Diese Entwicklung unterstreicht, dass Termingeldeinlagen von institutionellen Kunden mittlerweile für die allermeisten Banken zu einem großen Kostenfaktor geworden sind. Sie haben keinerlei regulatorischen Wert in den Bankbilanzen, und da so gut wie alle Banken mittlerweile ihre Freigrenzen voll ausschöpfen, müssen sie bei der EZB dafür –0,5% bezahlen. Da gleichzeitig im Zuge der Geldmengenexplosion während der Pandemie die Einlagen bei den Banken massiv angestiegen sind, sind die Banken im Pricing immer defensiver geworden.
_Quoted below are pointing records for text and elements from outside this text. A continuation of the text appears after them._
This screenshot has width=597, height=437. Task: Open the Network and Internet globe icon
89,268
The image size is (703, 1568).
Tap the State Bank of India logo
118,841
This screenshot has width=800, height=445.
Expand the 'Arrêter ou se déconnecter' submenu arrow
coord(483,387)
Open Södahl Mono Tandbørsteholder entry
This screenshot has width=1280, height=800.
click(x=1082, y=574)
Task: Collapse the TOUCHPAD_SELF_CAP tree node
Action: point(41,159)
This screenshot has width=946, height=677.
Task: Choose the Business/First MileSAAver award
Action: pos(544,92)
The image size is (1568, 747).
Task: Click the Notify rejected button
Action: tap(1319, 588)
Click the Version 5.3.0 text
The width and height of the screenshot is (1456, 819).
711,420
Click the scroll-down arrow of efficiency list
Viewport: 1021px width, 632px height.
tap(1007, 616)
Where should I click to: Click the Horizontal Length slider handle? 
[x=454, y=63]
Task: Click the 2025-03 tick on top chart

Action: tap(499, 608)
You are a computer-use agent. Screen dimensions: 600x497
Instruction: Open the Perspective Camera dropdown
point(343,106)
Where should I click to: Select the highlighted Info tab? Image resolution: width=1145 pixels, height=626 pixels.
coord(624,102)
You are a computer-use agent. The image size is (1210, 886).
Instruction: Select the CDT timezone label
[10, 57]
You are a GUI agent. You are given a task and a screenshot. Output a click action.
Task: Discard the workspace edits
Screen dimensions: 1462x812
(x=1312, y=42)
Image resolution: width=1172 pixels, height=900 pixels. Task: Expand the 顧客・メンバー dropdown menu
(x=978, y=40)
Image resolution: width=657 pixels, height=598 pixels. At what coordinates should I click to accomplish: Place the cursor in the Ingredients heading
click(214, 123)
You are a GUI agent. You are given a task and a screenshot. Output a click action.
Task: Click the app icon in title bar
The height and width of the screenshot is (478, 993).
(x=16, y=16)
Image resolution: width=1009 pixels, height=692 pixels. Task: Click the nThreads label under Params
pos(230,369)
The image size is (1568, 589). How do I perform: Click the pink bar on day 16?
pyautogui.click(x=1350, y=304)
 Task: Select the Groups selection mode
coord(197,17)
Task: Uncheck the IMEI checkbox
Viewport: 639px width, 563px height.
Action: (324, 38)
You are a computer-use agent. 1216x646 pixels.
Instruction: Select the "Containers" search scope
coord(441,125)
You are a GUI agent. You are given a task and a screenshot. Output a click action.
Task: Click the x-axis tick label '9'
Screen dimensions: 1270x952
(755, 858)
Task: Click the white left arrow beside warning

Eine Normalisierung mit einer positiven Geldmarktlaufzeitenprämie ist zu erwarten, wenn sich das Einlagenwachstum normalisiert oder die EZB die Freigrenzen erhöht.
Ein weiter Blick in die Zukunft: Wann rechnen Sie mit einem Einschwenken der EZB auf eine restriktivere Geldpolitik? Kommt das noch unter Lagarde?
Der massive Anstieg der Verschuldung während der Pandemie dürfte der EZB über Jahre hinweg die Hände binden. Damit die Schulden tragfähig bleiben und keine „Schuldendeflation“ entsteht, dürften die Zinsen auch dann noch sehr niedrig oder gar negativ bleiben, wenn die Inflation anzieht. Die Realzinsen, das heißt Zinsen nach Abzug der Inflation sind bereits jetzt tief negativ und können damit noch weiter fallen.